There are more important details than exchange rate rise….

…And the Dollar exceeds 4.00 TL level, which was waiting around the corner anyway. Following Moody’s decision to downgrade Turkey’s credit rating on the grounds of its “external fragility”, Fed had raised rates, LIBOR rates had climbed up, all leading to many diplomatic issues.

Accordingly, increases in neither USD/TRY nor currency basket should surprise us. It’s only natural that even benchmark rate currently stands at 14,30%. Rises in exchange rates or and interest rates are the “new normal” now.

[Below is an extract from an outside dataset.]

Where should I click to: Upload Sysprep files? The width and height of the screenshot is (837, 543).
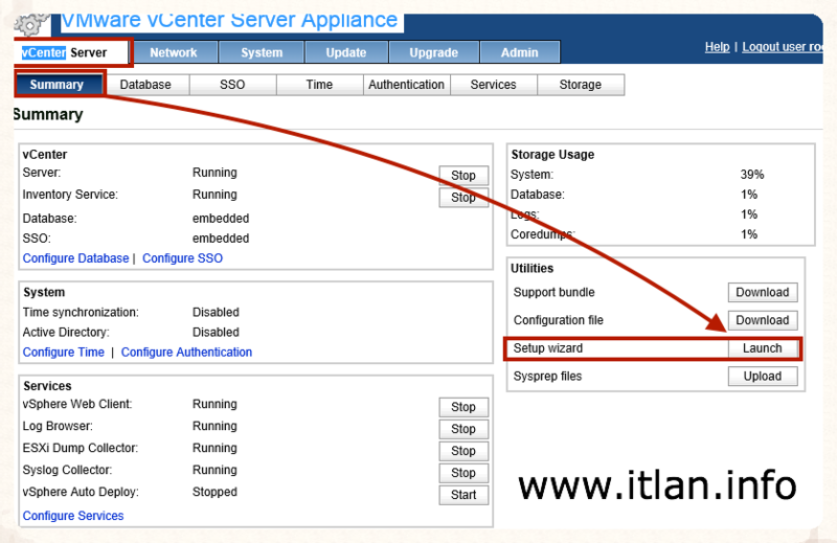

It looks like the “high growth-high inflation-high interest rate” trio will be the next new normal. This new trend will swell the balance sheets, increase revenues while we will be witnessing businesses grow 15-25% more than expected with the rapid digital transformation.

“Heads up…”

It’s a trap, because, this sudden growth unfortunately induces us to get into a meaningless competition with our rivals, thus making us forget the fact that we should focus on providing value creation. The way I see it, so many businesses are ready to give up high profitability, knowingly or unknowingly, in order to get one tiny step ahead of their competitors.

Following such rapid growth, most businesses go through tough times because of the huge amount of energy they spend to leave competitors behind. Over-employment, uncalculated risk and excessive costs… Such problems stick out like a sore thumb in recession times.

I also need to remind the companies burdened with loans of the fact that they should act wisely and avoid massive discount strategies to get ahead of competitors. If they do this, they will suffer from a lack of profitability, and eventually poor growth.